Militia troops are vulnerable to the Levy Apprehensive card. When this card appears, all levy troops rated as Militia or worse have to check morale. If the majority of the levy troops fail the check, all of the levy troops flee the table unrallyable. All Hundred Years War armies have this card in their decks, but only the Burgundians have militia men at arms so the Burgundian commander's heart always skips a beat when this card flips over.
(ABOVE) Late Hundred Years War French. Mounted men at arms (MAA) on the left flank. Dismounted MAA, brigans (common pikemen), and Voulgiers (common Halberdiers) in the center. Peasants, skirmishers, bowmen, and crossbowmen on the right flank. Somebody plans on using that extra Cavalry Move in Open card! Cavalry can only move on that card. The 28 card French deck normally has only 3 of them.
(ABOVE) The French mounted left wing charges over the hill into the Burgundians. We actually used a cavalry morale challenge and an opportunity charge against the archers at the top of the screen. And we did it properly! Hooray for us! Then I pulled the Courage! card. Aaargh. All units in contact check morale. Luckily, only one unit failed and went disordered.
In Piquet: Band of Brothers, cavalry can attempt to intimidate and disorder other units by issuing a cavalry morale challenge and literally challenging the morale of the target unit. If the target fails, it becomes disordered. Disordered units (and flanked units, for that matter) then become possible targets for Opportunity Cavalry Charges. So, a unit of knights can challenge an enemy unit, disorder it, and then charge into melee with it.
(ABOVE) Another cavalry morale challenge followed by an opportunity charge against dismounted French men at arms. Burgundy (Jason) started grumbling a bit about the overwhelming cavalry advantage enjoyed by the French.
(ABOVE) These Low Country pikemen took advantage of some great impetus to engage this French MAA unit in the flank, automatically disordering it.
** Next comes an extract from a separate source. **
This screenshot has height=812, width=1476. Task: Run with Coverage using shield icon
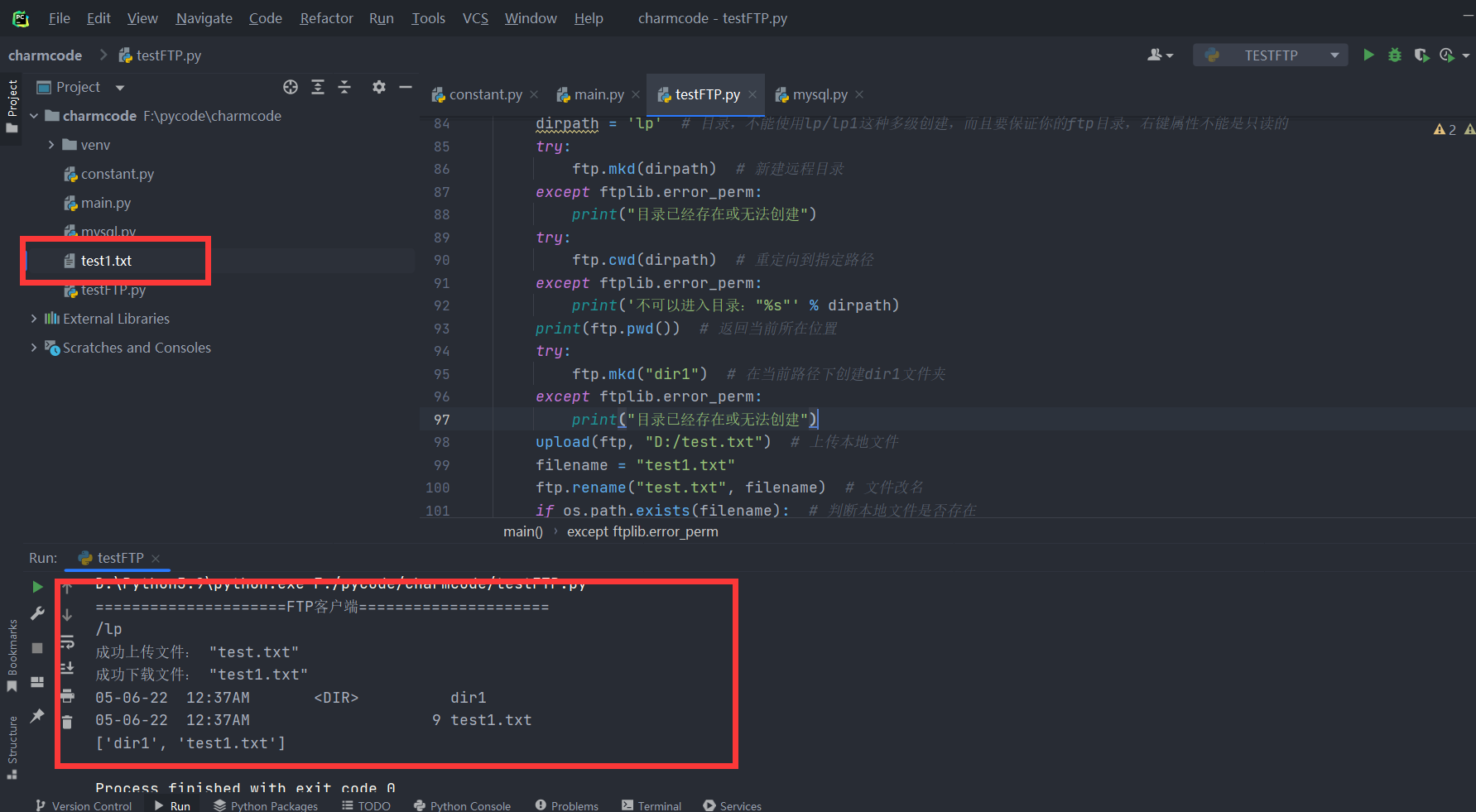pos(1421,55)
Looks bad for the French.
(ABOVE) D6 versus D12 results in a 2 to 1 win for the knights! Jason must have rolled a "1" five separate times in melees during the game. Followed by a morale challenge, the pikemen routed.
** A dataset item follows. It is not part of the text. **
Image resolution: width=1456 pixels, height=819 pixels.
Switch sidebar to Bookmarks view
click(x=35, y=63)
(ABOVE) In the foreground, the French mounted knights have crushed the Burgundian right flank. A few impetuous nobles rode off the table in pursuit, but the French horse just need to reorganize from disorder and things should be just peachy. In the top right corner, you can see the Burgundian mounted retinue knights going after the French commoner infantry. The battle lines have become a bit confused. The French have no morale chips left at this point!
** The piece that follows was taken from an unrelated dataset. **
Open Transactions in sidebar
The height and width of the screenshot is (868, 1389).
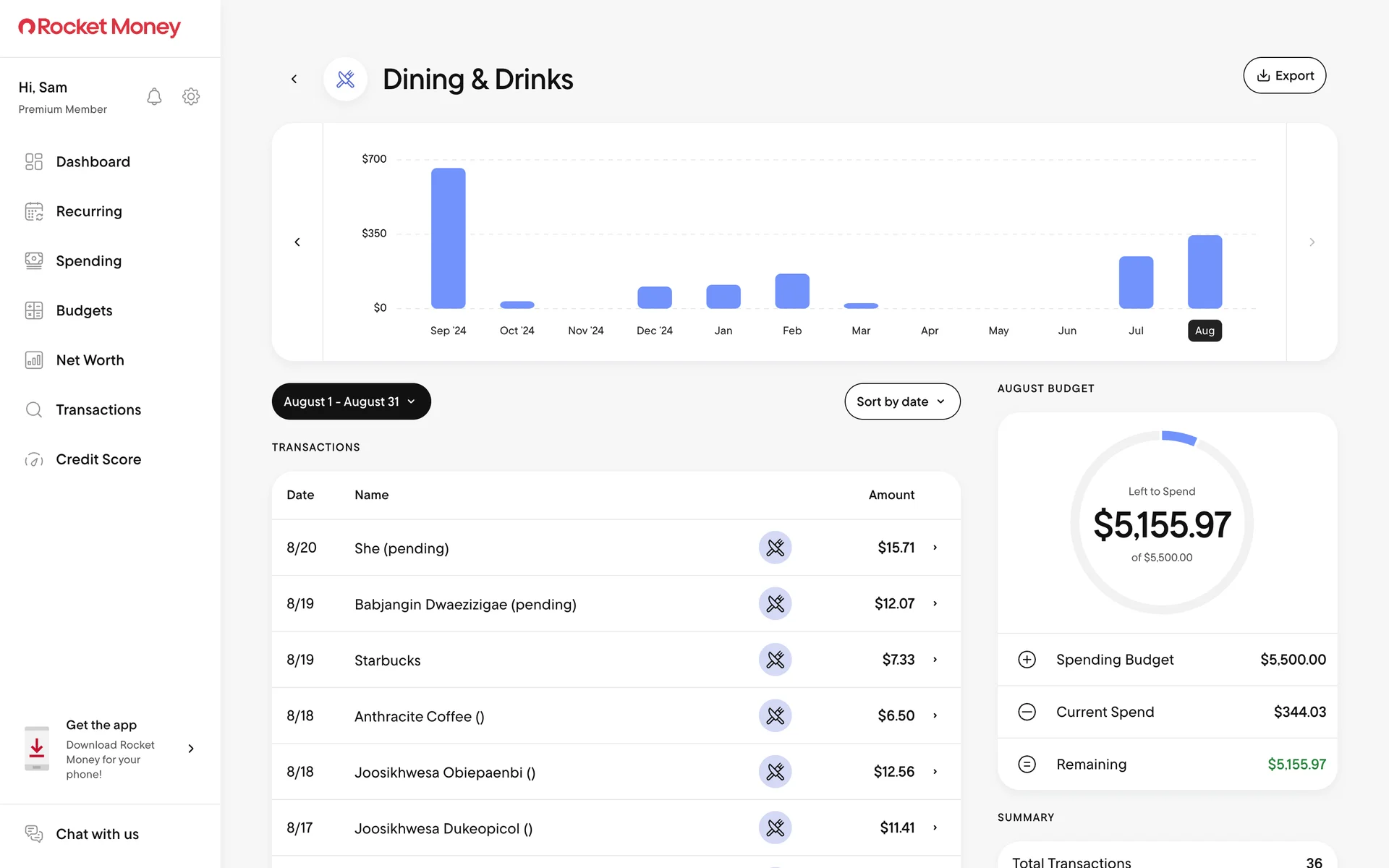(x=98, y=409)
(ABOVE) A few moves later. Both sides have taken Major Morale checks. Morale chip count is 4-0 Burgundians.
(ABOVE) The Burgundian retinue knights, eager to get out of armor and into their nice, silky court clothes, attack and crush a unit of French brigan pikemen. Yes, they are led by an English duke. The Burgundian army is an international force!
(ABOVE) The last unit of mounted French knights with leader attached fights off another unit of Low Country pikemen D6 vs. d12 = 3 to 1!
(ABOVE) On the next turn, the pikemen advanced again, despite their disorder and drove off the French knights. The French pulled a Major Morale Check card, down 12-0 in morale chips. The French withdrew from the field.
The Burgundian commander has since reassessed the battle and decided his army needs one major upgrade: MORE LOW COUNTRY PIKES!! And better dice.